**Excerpted text**
Even as the Senate takes up the issue of immigration reform this week, Republicans are increasingly giving indications that the effort isn't likely to go very far. First, it was Sen. Marco Rubio's dance around the issue — repeatedly speaking out against the very bill he helped craft — and then it was the defection of another key Latino GOP member, Rep. Raul Labrador of Idaho, who removed himself from the bipartisan group that was writing the House's version of the bill.

And if post-election Republicans were determined to improve their standing with Latinos, they didn't help their cause when the House approved on Thursday a homeland security bill that cut funding for an Obama Administration program that allows young, undocumented immigrants to live and work in the United States.


The largely partisan vote was a reaction to President Barack Obama's executive orders that directed the Department of Homeland Security not to deport youngsters who were brought to this country at a young age and instead focus on criminal offenders. House Republicans made a lot of noise about how Mr. Obama shouldn't be setting immigration policy on his own.

Of course, the irony of this is rich. For years, Congress has been incapable of crafting rational immigration policy because Republicans are at best split, and at worst dominated by anti-immigrant, tea party-leaning sentiments. The president's choice to spare youngsters — many of whom attend school, hold jobs or are otherwise productive members of society — from deportation was a practical, stopgap policy choice. It dovetailed nicely with immigration reform, too.

**Entries supplied**
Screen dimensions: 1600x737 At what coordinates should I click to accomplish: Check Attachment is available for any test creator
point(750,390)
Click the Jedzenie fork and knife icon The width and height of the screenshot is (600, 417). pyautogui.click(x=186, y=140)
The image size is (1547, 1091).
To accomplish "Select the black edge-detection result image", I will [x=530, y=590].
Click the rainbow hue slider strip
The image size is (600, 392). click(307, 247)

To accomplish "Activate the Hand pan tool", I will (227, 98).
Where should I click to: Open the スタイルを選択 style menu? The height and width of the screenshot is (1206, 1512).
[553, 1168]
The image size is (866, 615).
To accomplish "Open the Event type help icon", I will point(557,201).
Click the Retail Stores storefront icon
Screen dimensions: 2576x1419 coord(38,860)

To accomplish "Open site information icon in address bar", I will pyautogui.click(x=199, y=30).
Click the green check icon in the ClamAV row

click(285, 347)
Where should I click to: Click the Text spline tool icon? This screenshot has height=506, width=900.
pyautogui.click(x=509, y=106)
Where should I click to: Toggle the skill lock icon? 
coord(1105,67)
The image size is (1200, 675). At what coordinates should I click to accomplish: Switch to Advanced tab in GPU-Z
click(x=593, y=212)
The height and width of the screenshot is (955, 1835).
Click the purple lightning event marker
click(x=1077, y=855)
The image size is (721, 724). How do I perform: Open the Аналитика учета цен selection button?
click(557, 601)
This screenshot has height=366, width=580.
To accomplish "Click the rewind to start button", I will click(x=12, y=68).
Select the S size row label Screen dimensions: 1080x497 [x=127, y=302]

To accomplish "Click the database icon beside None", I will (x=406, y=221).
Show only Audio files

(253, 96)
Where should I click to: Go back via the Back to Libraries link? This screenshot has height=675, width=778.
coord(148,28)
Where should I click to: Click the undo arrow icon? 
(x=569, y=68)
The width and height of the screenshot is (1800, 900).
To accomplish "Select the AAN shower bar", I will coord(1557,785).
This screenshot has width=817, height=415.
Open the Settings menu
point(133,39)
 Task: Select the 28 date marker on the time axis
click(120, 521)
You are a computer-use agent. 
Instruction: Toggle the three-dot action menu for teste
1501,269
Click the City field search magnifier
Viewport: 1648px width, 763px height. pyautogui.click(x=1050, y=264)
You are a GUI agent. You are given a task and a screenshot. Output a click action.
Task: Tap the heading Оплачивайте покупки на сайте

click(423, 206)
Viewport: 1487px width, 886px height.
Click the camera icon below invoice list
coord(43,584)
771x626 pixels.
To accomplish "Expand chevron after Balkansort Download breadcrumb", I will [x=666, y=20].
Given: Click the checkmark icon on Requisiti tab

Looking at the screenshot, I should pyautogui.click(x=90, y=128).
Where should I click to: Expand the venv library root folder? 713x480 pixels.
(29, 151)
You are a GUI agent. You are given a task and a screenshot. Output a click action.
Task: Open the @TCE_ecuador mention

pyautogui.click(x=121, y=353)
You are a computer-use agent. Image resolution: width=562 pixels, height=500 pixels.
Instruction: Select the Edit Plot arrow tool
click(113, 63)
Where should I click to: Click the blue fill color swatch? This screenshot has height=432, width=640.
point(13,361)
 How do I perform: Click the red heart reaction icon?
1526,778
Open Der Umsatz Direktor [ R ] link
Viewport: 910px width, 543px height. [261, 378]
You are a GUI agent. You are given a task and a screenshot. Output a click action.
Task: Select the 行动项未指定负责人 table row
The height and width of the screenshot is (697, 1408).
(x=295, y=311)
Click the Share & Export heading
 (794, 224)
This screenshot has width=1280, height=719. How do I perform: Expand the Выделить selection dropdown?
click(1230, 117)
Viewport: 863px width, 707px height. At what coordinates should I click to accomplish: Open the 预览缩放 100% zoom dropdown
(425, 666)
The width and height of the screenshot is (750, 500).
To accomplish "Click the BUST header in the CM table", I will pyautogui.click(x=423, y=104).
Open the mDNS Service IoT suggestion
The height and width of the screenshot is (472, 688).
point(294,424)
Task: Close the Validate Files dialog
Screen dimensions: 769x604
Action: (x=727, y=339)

**Requirement 1**
In the immigration reform text, copy the passage from "And if post-election" to "on his own." word for word.
**Requirement 2**
Answer these questions from the immigration reform text:
(a) Which state does Rep. Raul Labrador represent?
(b) On what day did the House approve the homeland security bill?
(c) What did President Obama's executive orders tell the Department of Homeland Security to focus on instead of deporting youngsters?

**Answer space 1**
And if post-election Republicans were determined to improve their standing with Latinos, they didn't help their cause when the House approved on Thursday a homeland security bill that cut funding for an Obama Administration program that allows young, undocumented immigrants to live and work in the United States.


The largely partisan vote was a reaction to President Barack Obama's executive orders that directed the Department of Homeland Security not to deport youngsters who were brought to this country at a young age and instead focus on criminal offenders. House Republicans made a lot of noise about how Mr. Obama shouldn't be setting immigration policy on his own.

**Answer space 2**
(a) Idaho
(b) Thursday
(c) Criminal offenders